Requirement A: Please extract the passage of the Sherman Adams article starting at "Under the meridian" and ending at "also his own.".
Requirement B: In the Sherman Adams article, which high school had Adams graduated from before entering Dartmouth?
Requirement C: Proceed with the article on Sherman Adams's undergraduate years, picking up right after its final sentence.

President Eisenhower's "Chief of Staff" Favored a Good Stiff Pace Even Then
IN the twilight of June 3, 1919, Sherman Adams '20 loped down the Ledyard Trail from Velvet Rocks to the Hanover Plain. He was accompanied by the 1919-20 Council of the Dartmouth Outing Club that had installed him as its next president in an outdoor ceremony while the sun set beyond his native State of Vermont. Ahead at Robinson Hall lay the responsibilities of his first executive position in any organization. Whatever his thoughts may have been on that dramatic occasion are his own.
Under the meridian sun of January 20, 1953, Sherman Adams rode down Pennsylvania Avenue following the inauguration of President Eisenhower at the nation's Capitol. Ahead at the White House lay the responsibilities of his present executive position as civilian "Chief of Staff" of the most powerful organization in the world a title Sherm personally dislikes, but which best describes his responsibilities as Assistant to the President of the United States. Whatever his thoughts may have been during that significant ceremony are also his own.
Much has been printed in recent months about the role that Sherman Adams is playing in the present national administration. This article has to do only with his undergraduate years, when he was exposed to the same basic experiences that have led other alumni to accept positions of responsibility in this government of ours.
In the fall of 1916 a "Freshman President," Ernest Martin Hopkins, greeted some 460 members of the Class of 1920, including one Sherman Adams, a graduate of Hope High School, Providence, Rhode Island, where he had excelled chiefly in debating circles. The new President was later elected an honorary member of the Class of 1920. Perhaps that is one reason why the now President Emeritus decided to make one exception to his rule of no public speaking after retirement, when he accepted an invitation to address the Statewide testimonial banquet at the Manchester Armory on December 17, 1952, in honor of Sherman and Rachel Adams.
During freshman year Sherm participated in the programs of several campus organizations with which he remained identified during his four years at college: Outing Club, Glee Club, Choir (an active group in the era of compulsory Chapel), Dramatic Association and Christian Association.

Data provided:

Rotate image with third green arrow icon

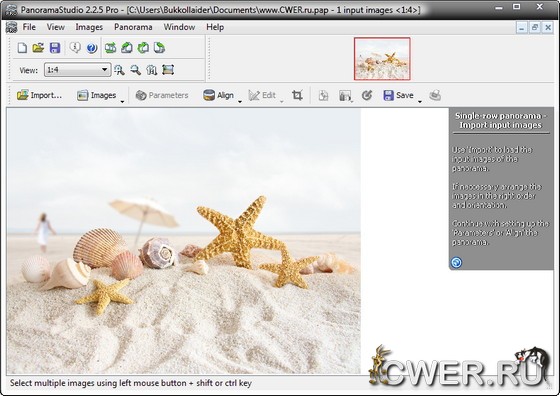pyautogui.click(x=143, y=47)

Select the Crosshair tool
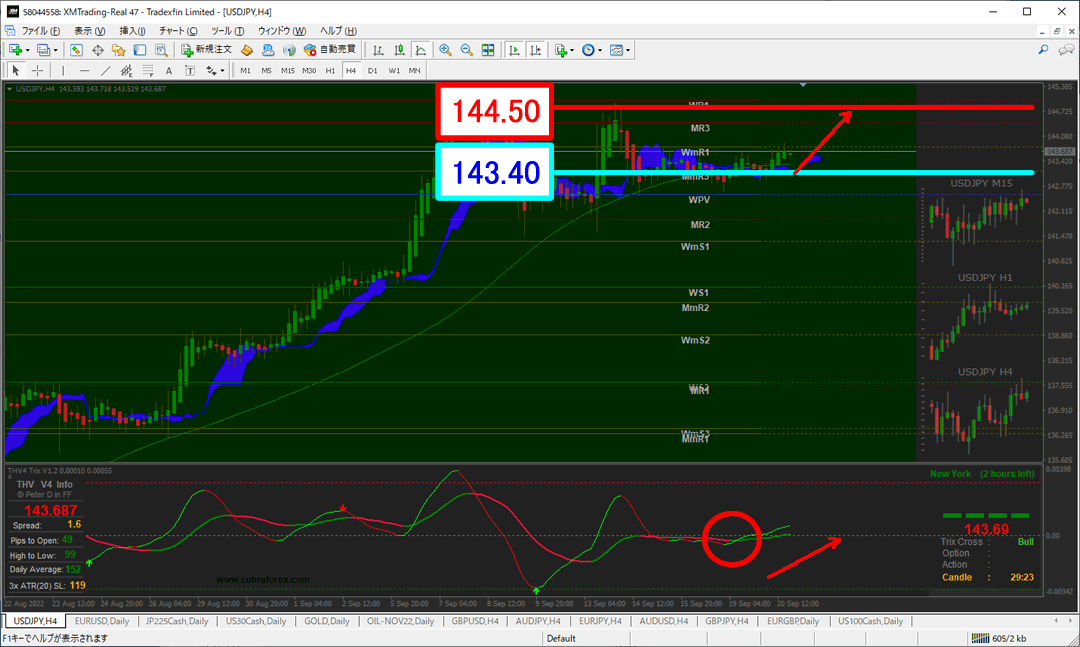[x=38, y=70]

Written response A:
Under the meridian sun of January 20, 1953, Sherman Adams rode down Pennsylvania Avenue following the inauguration of President Eisenhower at the nation's Capitol. Ahead at the White House lay the responsibilities of his present executive position as civilian "Chief of Staff" of the most powerful organization in the world a title Sherm personally dislikes, but which best describes his responsibilities as Assistant to the President of the United States. Whatever his thoughts may have been during that significant ceremony are also his own.

Written response B: Hope High School in Providence, Rhode Island.

Written response C:
In his second year he served on the Sophomore Smoker Committee and was a member of the Outing Club's Publicity Committee, which published the first printed annual report of the club's activities.
With Ronald Lodge '19, Sherm climbed Mount Washington on three successive days in mid-winter, easing off on the third descent by crossing the Northern Peaks in a 20-below-zero blizzard for night refuge at Madison Hut.
In the summer following his sophomore year Sherm forsook a summer job in his beloved White Mountains for the U.S. Marine Corps, enlisting as a private on July 18, 1918 and remaining in the service of his country until January 22, 1919, nearly midway through his junior year.
By his third year Sherm was secretary of the D.0.C., a member of its executive committee, and the leader of its more ambitious mountain-climbing expeditions. Here he functioned at his best with his insistence on detailed plans and his knowledge of the White Mountains gained from summer work with the trail and shelter crew of the Appalachian Mountain Club.
In early February, 1918 he led a small group over the Northern Peaks, spending a night at the A.M.C. Madison Hut and crossing the Presidential Range to Mount Washington in mid-winter conditions, descending to Gorham via the Carriage Road.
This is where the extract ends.